Despite "the wrath of the regime", she was able to obtain a trickle of news via email, Skype, instant chat, and even through the odd phone call. "Text is relatively safe and easy to get out," she writes, "even when the internet slows to a crawl."
Niknejad has even managed to teach journalists inside Iran from her US base through a peer-to-peer training programme. "By pairing students with seasoned practitioners, we try to produce professional content from the start."
In order to keep people safe, the bureau works anonymously. "It's essential for security," she writes. "The openness and transparency that make for good reporting practices in New York or Washington DC are meaningless in Tehran — even, I would argue, reckless."

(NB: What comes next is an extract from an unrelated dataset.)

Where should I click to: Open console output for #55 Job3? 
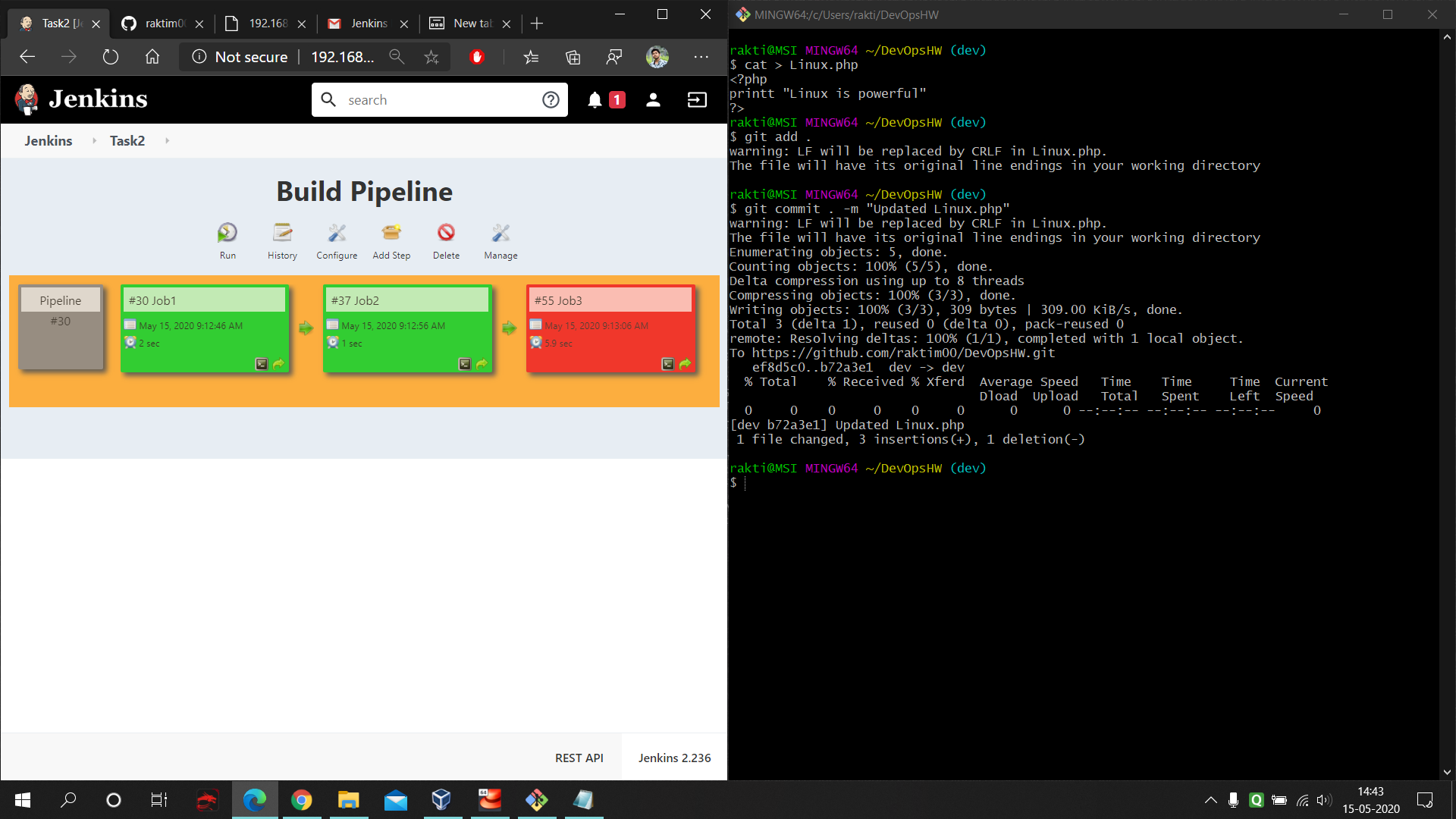click(x=667, y=364)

But she has funding problems: "The biggest obstacle to our reporting has been, and remains, money... we accept no money from any government, religious faction, or interest group [which] effectively cuts us off from some of the richest sources of funding, including the US government.
"Although we work hard to stay above the political or ideological fray, most big foundations are reluctant to support us because of the contentious subject matter.
"And as a board member at one of these prominent organisations in New York put it to me, 'You'll never get funding because you're Iranian.'"
She depends on the Guardian, having become part of the paper's website in early 2013.